#### Instruções de trabalho:
**a.** Extraia do texto sobre as consultas de psiquiatria o trecho que vai de "Os hospitais têm" até "Maria, em Lisboa.", inclusive.
**b.** Continue o texto sobre a saúde mental em Portugal, começando logo a seguir à sua última frase.

#### Excerto citado:
-=-=-=-=-
Os hospitais têm dificuldade em respeitar os prazos máximos legais para primeiras consultas de psiquiatria. As consultas urgentes podem levar três meses a marcar, quando não devia levar mais de um mês, denuncia um relatório do Conselho Nacional de Saúde, que dá como exemplo os hospitais da Guarda e de Santa Maria, em Lisboa.
Já as crianças e jovens podem esperar até oito meses por uma primeira consulta com prioridade normal, revela o documento que é apresentado esta segunda-feira.
O estudo "Sem Mais Tempo a Perder: Saúde Mental em Portugal - Um Desafio para a Próxima Década" adverte que "se não forem alocados os necessários recursos humanos e financeiros para a concretização da prestação de cuidados de saúde mental na comunidade, esta "pode estar ameaçada".
-=-=-=-=-
#### Dados:
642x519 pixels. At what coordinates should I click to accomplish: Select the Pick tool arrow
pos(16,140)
-=-=-=-=-
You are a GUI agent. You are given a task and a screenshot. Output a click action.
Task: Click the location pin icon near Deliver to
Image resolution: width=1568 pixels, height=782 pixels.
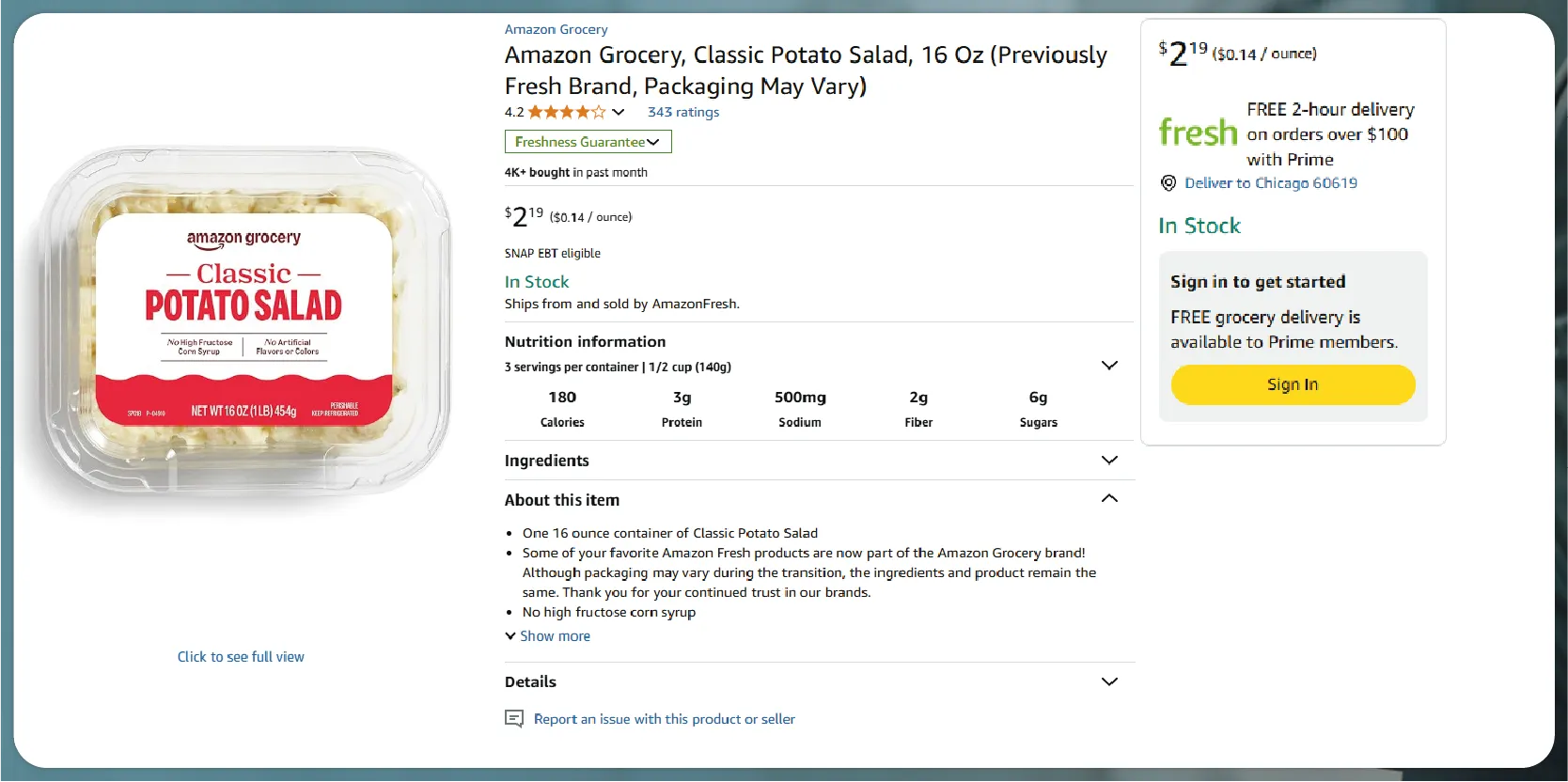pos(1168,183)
-=-=-=-=-
#### Respostas aos exercícios:
**a.**
Os hospitais têm dificuldade em respeitar os prazos máximos legais para primeiras consultas de psiquiatria. As consultas urgentes podem levar três meses a marcar, quando não devia levar mais de um mês, denuncia um relatório do Conselho Nacional de Saúde, que dá como exemplo os hospitais da Guarda e de Santa Maria, em Lisboa.

**b.**
O mesmo relatório denuncia ainda as desigualdades geográficas no acesso a cuidados de saúde mental. Por exemplo, o Algarve tem apenas um pedopsiquiatra no Serviço Nacional de Saúde.
Por outro lado, existe uma concentração de especialistas em psiquiatria, na faixa litoral entre Lisboa e Porto.
Planear recursos
O Estado deve planear os recursos humanos em saúde mental para a próxima década, eliminando as assimetrias geográficas e a escassez de profissionais, para que o Serviço Nacional de Saúde possa prestar cuidados de qualidade atempadamente, preconiza um estudo.
"O sistema de saúde ainda precisa de solucionar problemas sérios de acessibilidade e de equidade na prestação de cuidados de saúde mental", defende o estudo do Conselho Nacional de Saúde (CNS), advertindo que o Plano Nacional de Saúde Mental ainda não está plenamente implementado.
Segundo o estudo, há uma distribuição "muito assimétrica" dos recursos humanos, com escassez de pessoal em algumas regiões do país, sobretudo profissionais não-médicos, essenciais à constituição das equipas multidisciplinares em saúde mental.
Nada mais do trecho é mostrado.